Exhibition runs from 20 March – 30 August 2015

 

Have a read of the speech by our home grown hero, Richard Flanagan.

 

 

Pat Hall and I share several things: a bad education at what was—at that time—hailed on local talkback radio as the worst school in Tasmania, Geilston Bay High School; a love of literature, and two front teeth. The teeth were Pat’s. I use the past tense advisedly.

It was thirty-four years ago, a group of us were decamping to Bruny Island for a week, and Pat was coming with us.

He came to the share house I then lived in—a slum of such sickly decrepitude and dampnessthat anaemic yellow grass grew in the lounge room—at about midday the day before we were to depart. In the kitchen we had assembled our supplies for the five days we would be away: five trays of out of date Four ‘n’ Twenty party pies plus a bag of potatoes someone’s mother had left in act of maternal—if misplaced—optimism. Above these humble offerings there rose to the ceiling a monumental ziggurat composed of twenty-seven Coolabah wine casks.

On Pat’s arrival we decided it wise to test the wine for corkage, beginning with the Fruity Lexia. Several hours passed pleasantly, deconstructing the upper levels of the ziggurat, at which point we decided to drive to the Uni Bar.

Halfway there my car ran out of petrol and the seven people in it, including Pat, then helped push it into the old Barrack St service station. It was, in the way of bad beginnings, a dark and stormy night. And just as we made it to the bowsers Pat—perhaps if I am to be honest, a little lexiaed— slipped on the rain covered bitumen, and went flying into a metal rack of oil bottles. There was a terrible noise of scattering and smashing glass as he went down.

For a terrible moment nothing moved. We stared horrified at the fallen form of a future Tasmanian living treasure, possibly already dead, spreadeagled over a catastrophe of Ampol bottles and broken glass, a broken raft of a man adrift a large and growing slick of black oil.

And then, finally, Pat returned to this earth, groaned, moaned, moved and staggered to his feet. His face was not unlike Tony Abbott’s after eating an onion—a strange pursed look, uncertain about something but not sure what. It was also covered with sump oil. There may have been vomit involved. I can’t precisely recall. I do know a collective decision was made to take Pat home, which was at that time in South Hobart, shared with his beloved twin sister, Belinda.

First, however it was felt best, particularly in view of Belinda’s sensibilities, that Pat be cleaned up. With garage rags we scrubbed his face until the oil was mostly gone and only an almost explicable grime remained. Coats were swapped, water drunk, we arrived at Belinda’s, and rang the front door bell.

I do remember we were holding Pat up in the manner a broomstick does a scarecrow, our hands scruffing the back of his jumper.
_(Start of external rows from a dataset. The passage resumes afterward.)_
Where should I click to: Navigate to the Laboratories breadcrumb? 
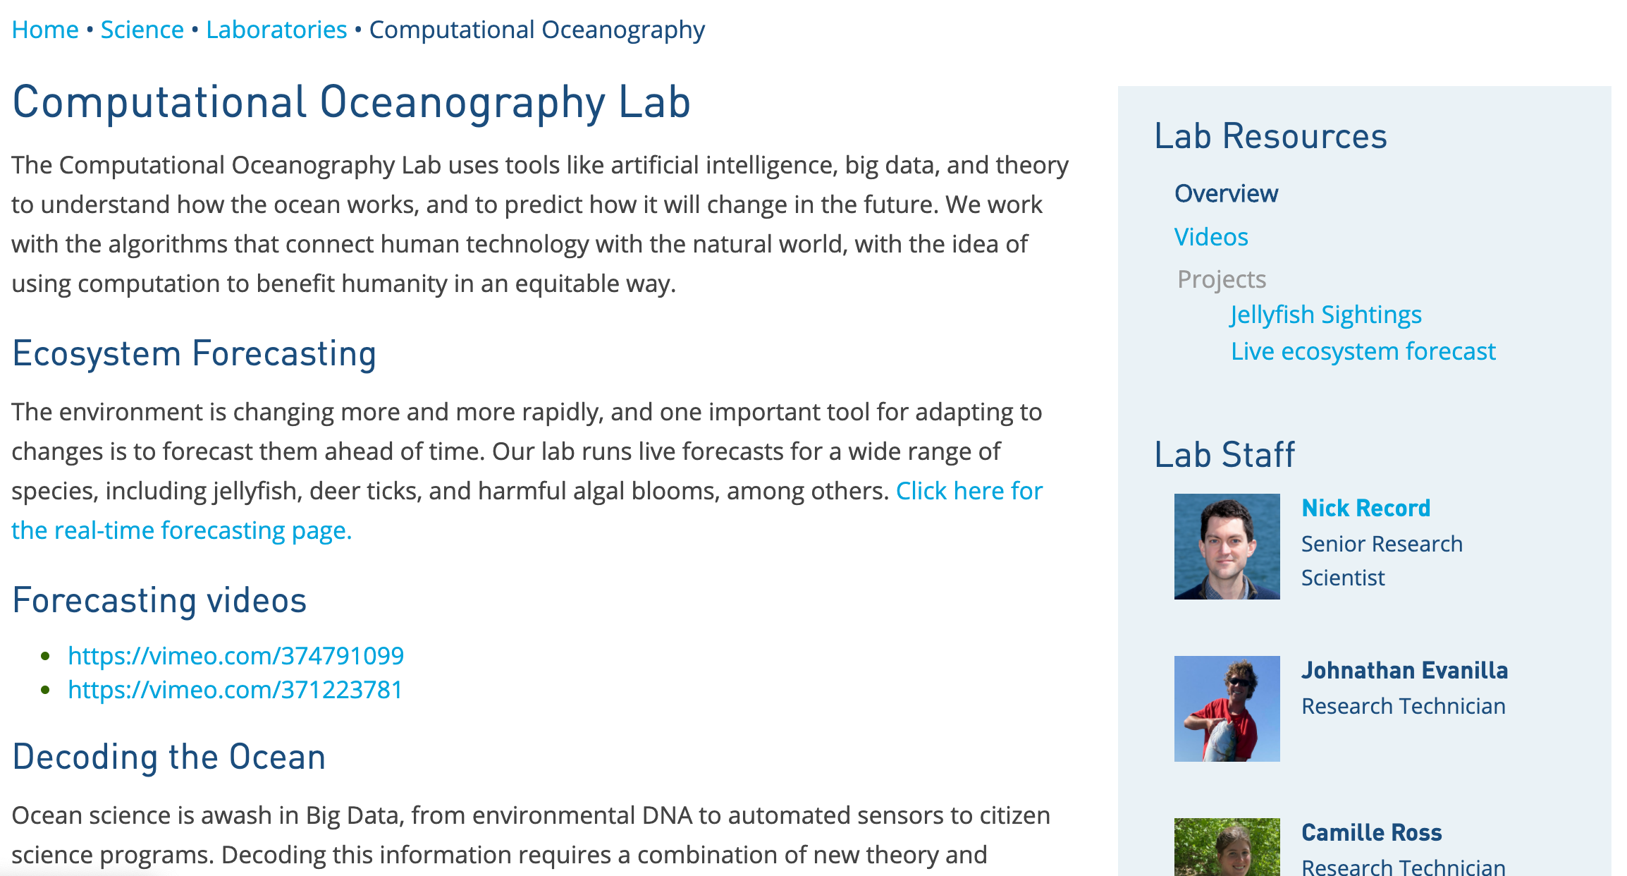tap(276, 30)
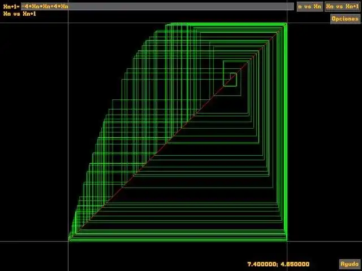Image resolution: width=362 pixels, height=271 pixels.
Task: Open the Ayuda help button
Action: (x=350, y=264)
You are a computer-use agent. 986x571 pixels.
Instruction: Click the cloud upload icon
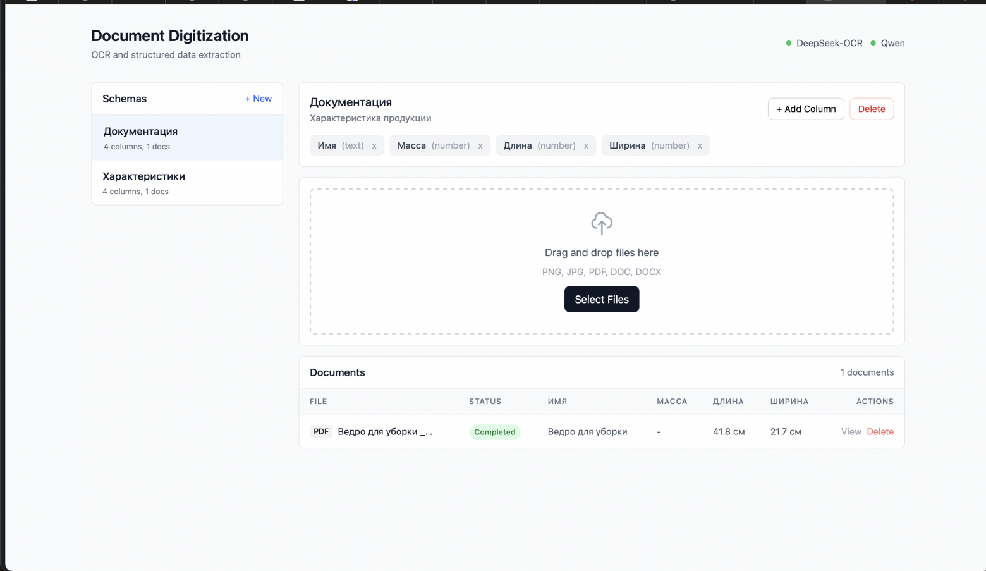click(601, 223)
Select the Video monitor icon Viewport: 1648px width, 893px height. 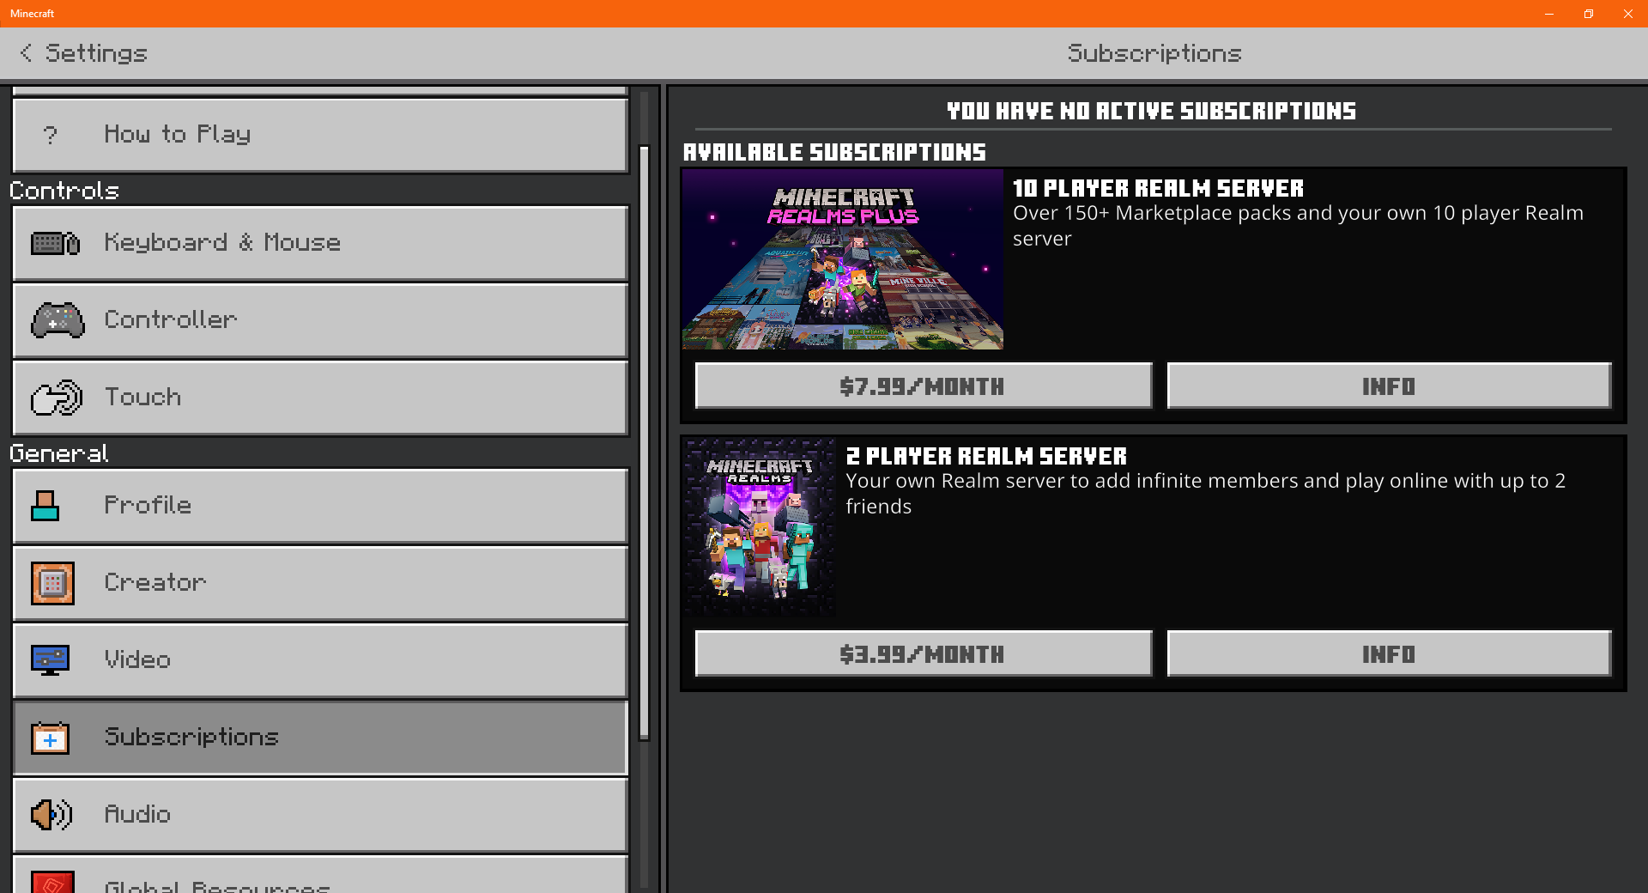click(x=50, y=660)
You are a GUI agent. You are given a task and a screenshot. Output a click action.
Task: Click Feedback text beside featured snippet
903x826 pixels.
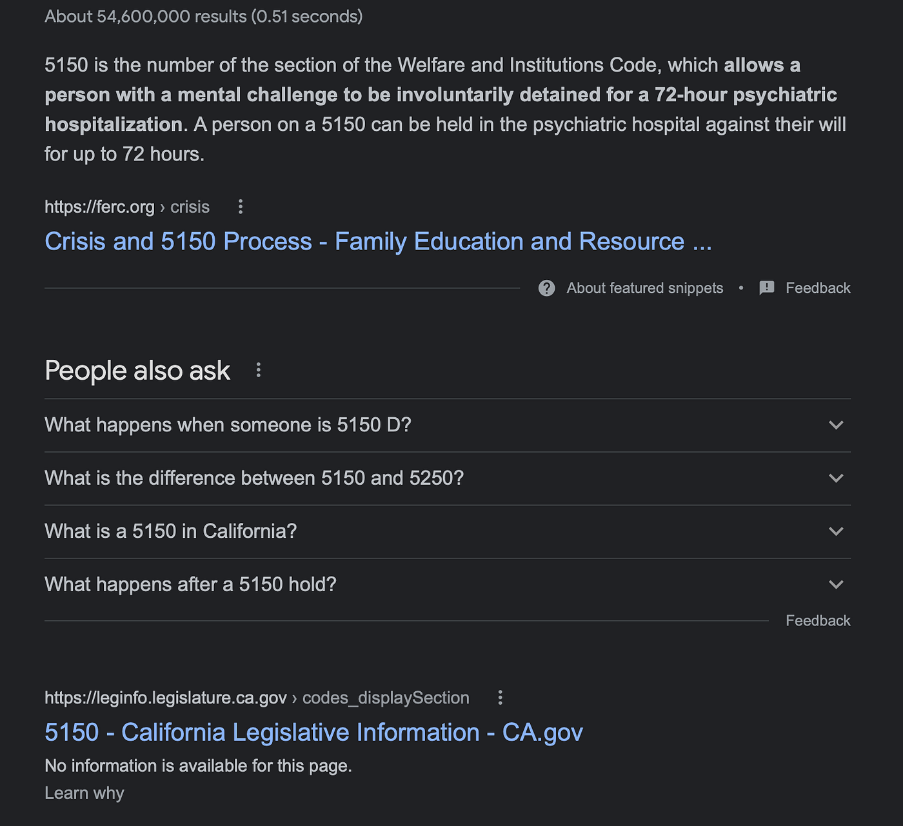click(x=818, y=288)
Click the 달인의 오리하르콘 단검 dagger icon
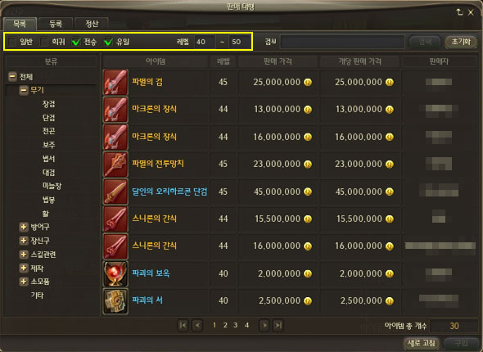The image size is (483, 352). coord(115,192)
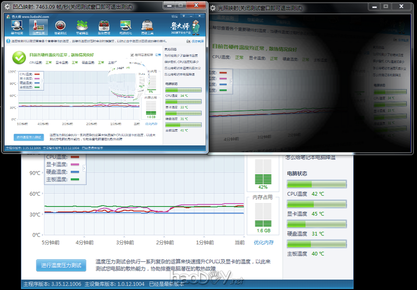Click 设置 link beside the alarm checkbox
The height and width of the screenshot is (290, 417).
click(157, 55)

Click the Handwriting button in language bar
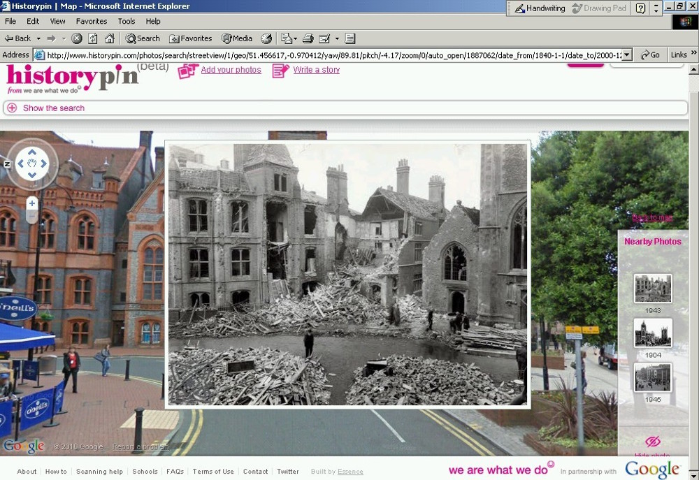(540, 8)
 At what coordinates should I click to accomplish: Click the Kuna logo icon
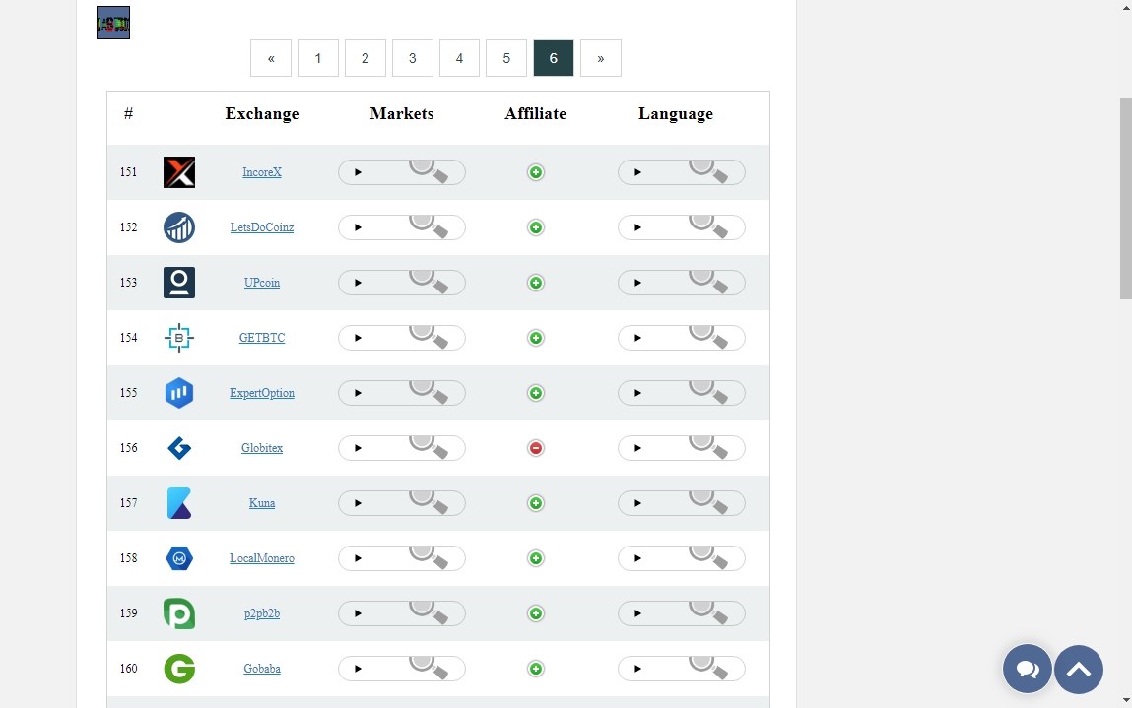[x=179, y=503]
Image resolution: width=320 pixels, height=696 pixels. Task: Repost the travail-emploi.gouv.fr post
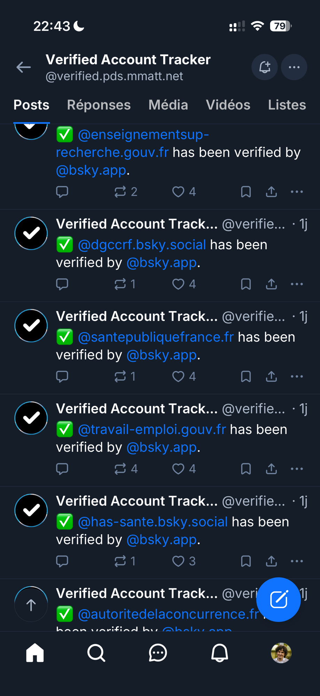[x=120, y=469]
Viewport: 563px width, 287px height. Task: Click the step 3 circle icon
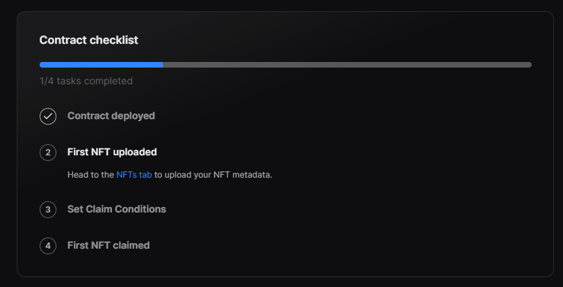click(48, 209)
The door opened, Belinda stepped out, Pat smiled and then—Belinda screamed. Given the length we had gone to clean Pat up this was unexpected. It was only when Pat turned, waved us goodbye, and smiled that we realised what neither he nor we had known until that moment: his two front teeth were missing.

Since that sorry revelation I must confess I’ve been happy that Pat didn’t die that night in what is now the Hobart BMW Autohaus. For one thing we wouldn’t have this remarkable body of work. For another he’s a dear friend. And though I should be standing here solely out of guilt and shame, I am also standing here with an enormous sense of pride—not because I think Pat Hall is a major Tasmanian artist, but because I think he is a major artist, full stop.

There was a period of over a decade when it was very rare to see Pat Hall work anywhere in Tasmania as—like our abalone—it was all being snapped up by overseas markets—in Pat’s case by rich American collectors. This show reminds us all of just what an extraordinary achievement Pat’s body of work is.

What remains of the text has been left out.